◆ **Exercise aim**
Whenever a picture appears in the listing below, leave it out, and copy exactly the lines from the one containing "Select the Weight row label" through the end.

★ ★ ★ ★ ★

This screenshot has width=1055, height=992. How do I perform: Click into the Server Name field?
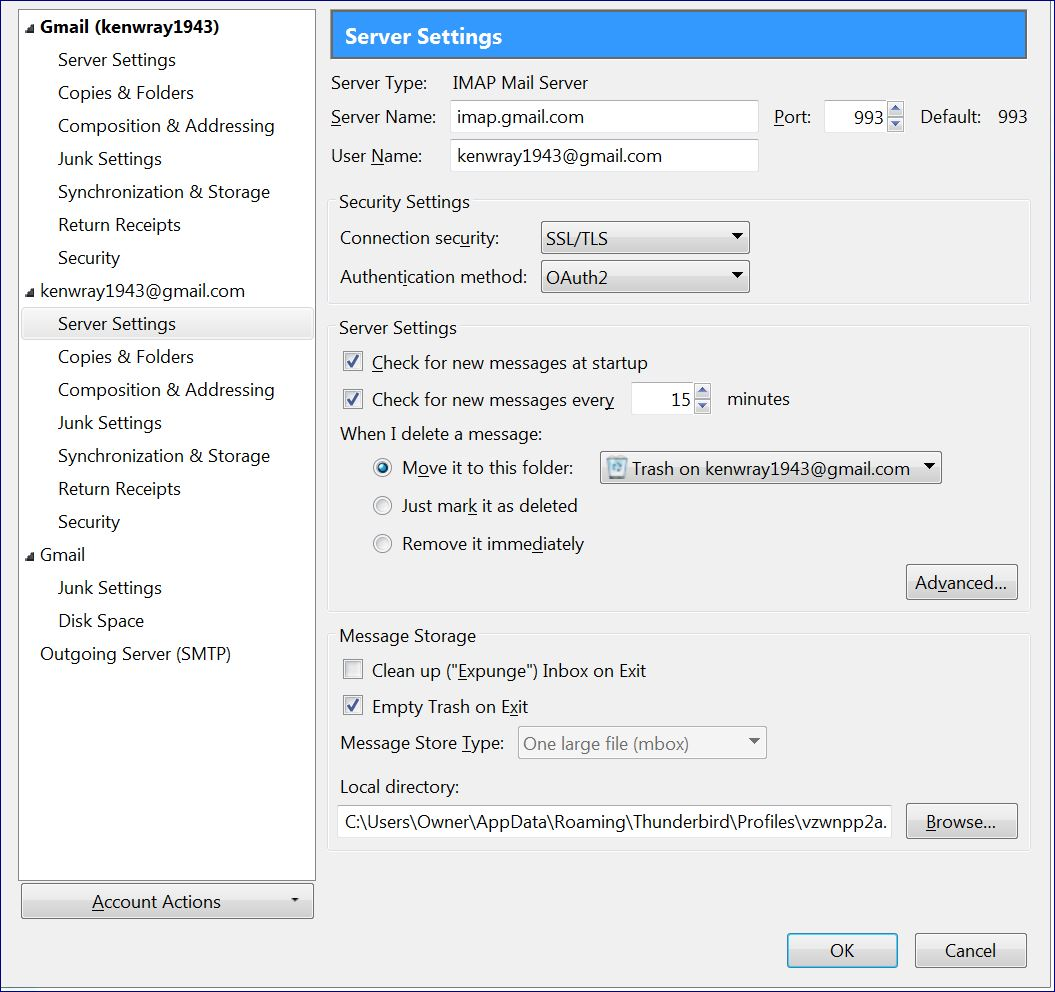[604, 117]
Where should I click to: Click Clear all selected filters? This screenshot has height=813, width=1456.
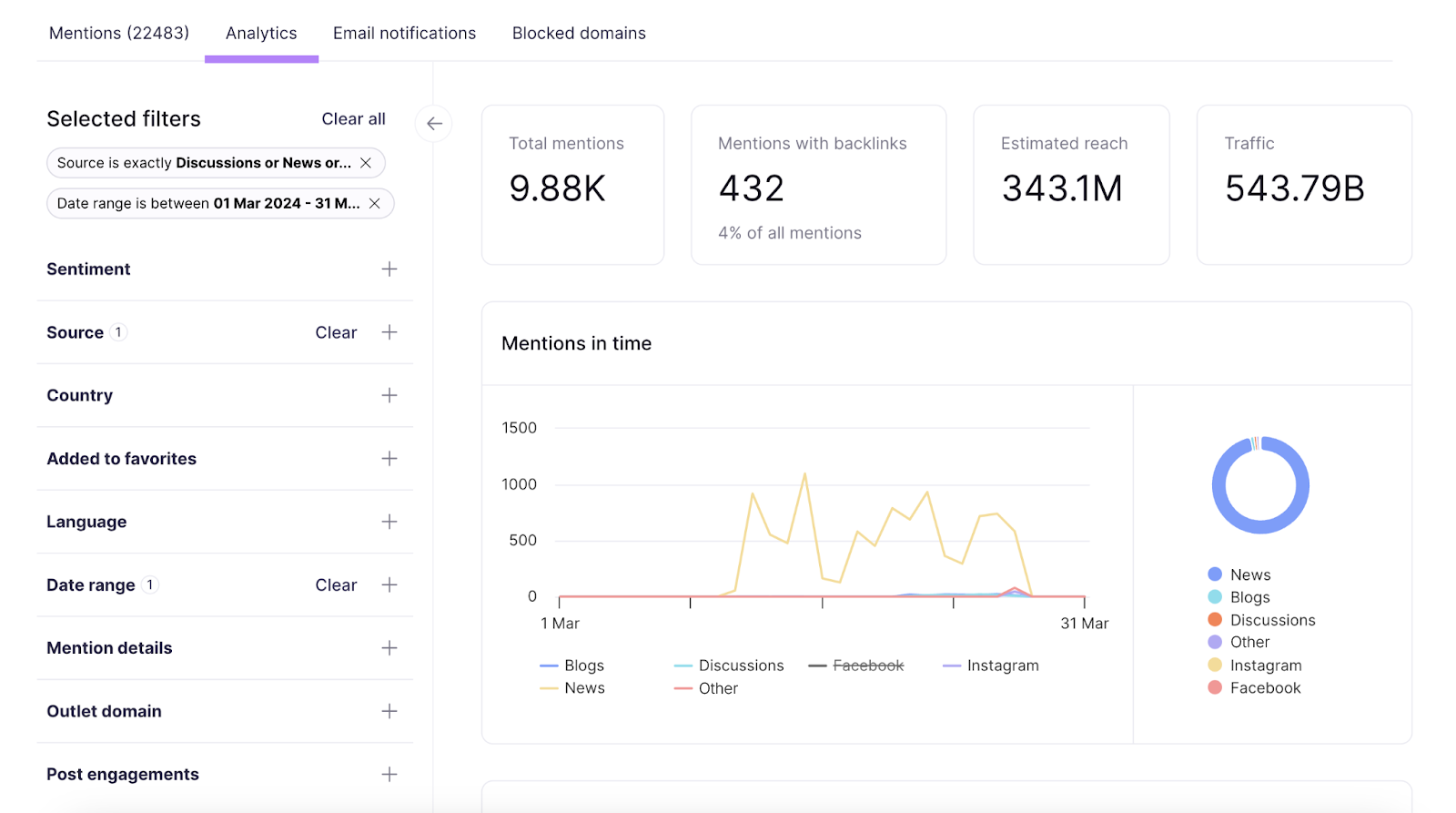353,119
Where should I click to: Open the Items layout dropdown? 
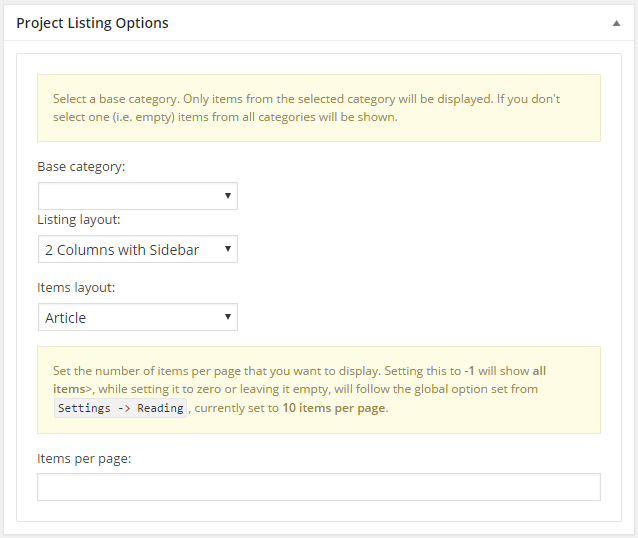tap(138, 317)
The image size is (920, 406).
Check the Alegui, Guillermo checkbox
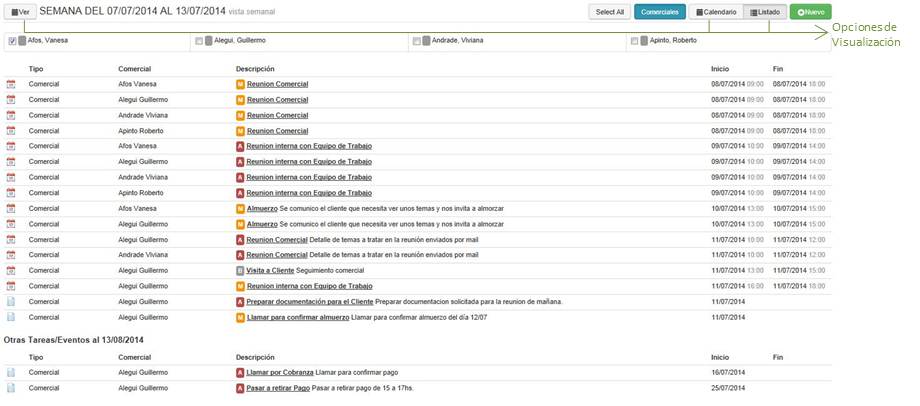(x=199, y=41)
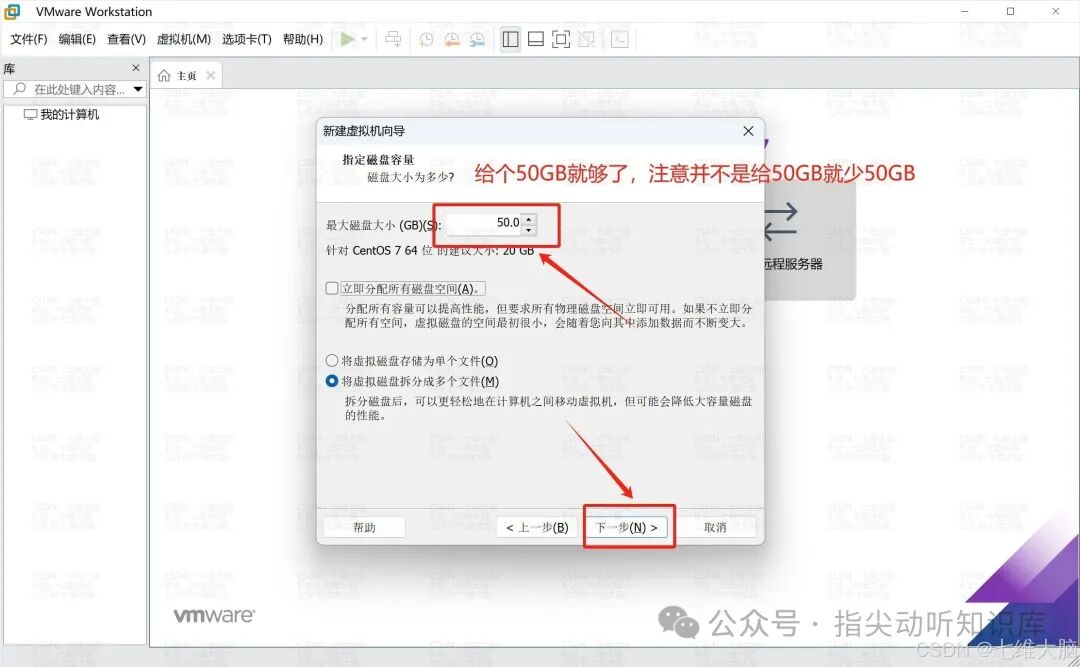The height and width of the screenshot is (667, 1080).
Task: Switch to the 主页 tab
Action: point(186,74)
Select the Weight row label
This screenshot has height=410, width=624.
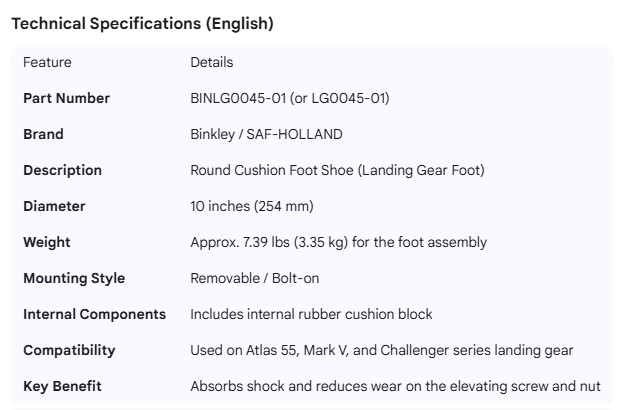47,242
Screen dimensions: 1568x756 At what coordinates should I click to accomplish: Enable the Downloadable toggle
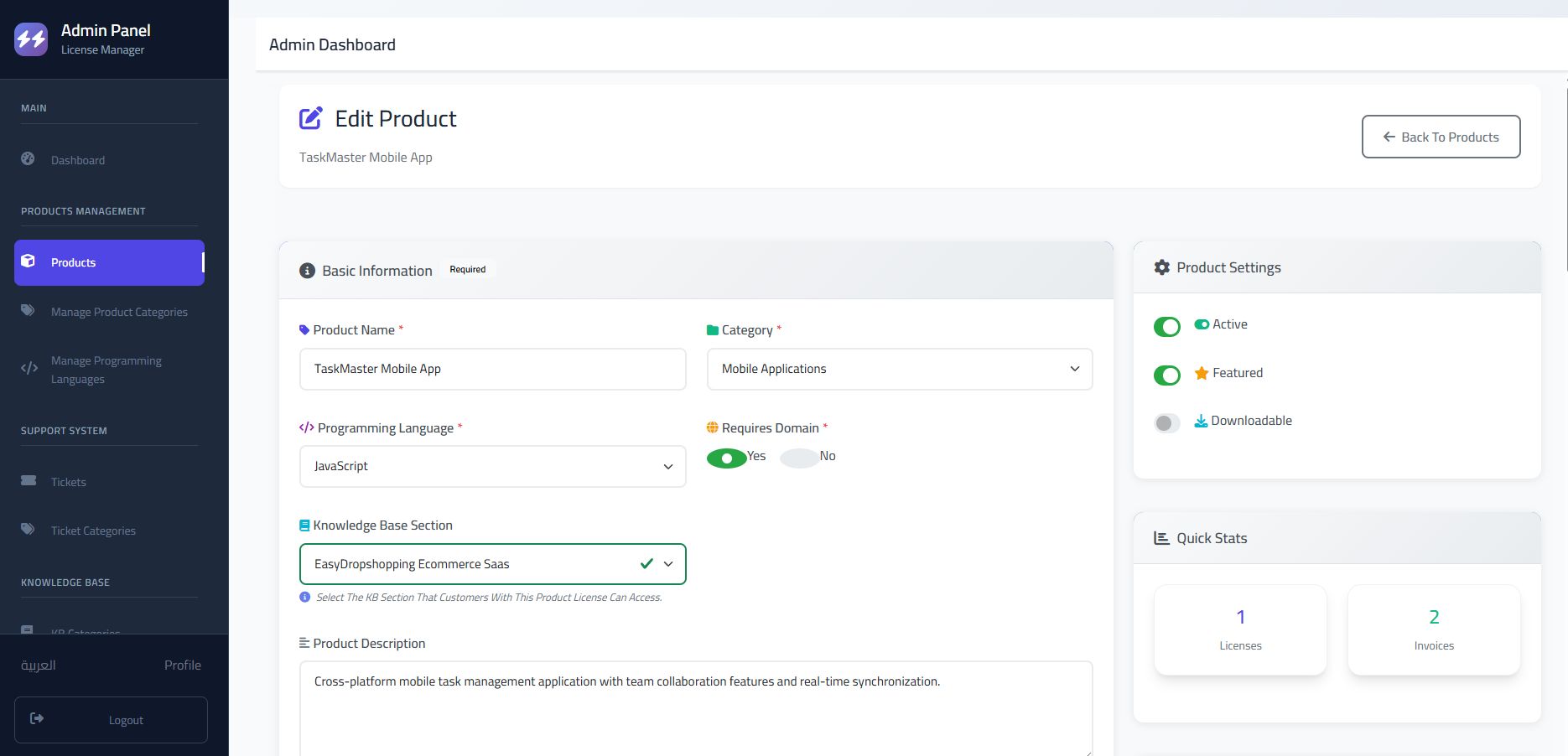pos(1166,423)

★ ★ ★ ★ ★

◆ **Task result**
Select the Weight row label
This screenshot has height=410, width=624.
47,242
Screen dimensions: 1568x756 At what coordinates should I click to accomplish: Enable the Downloadable toggle
pos(1166,423)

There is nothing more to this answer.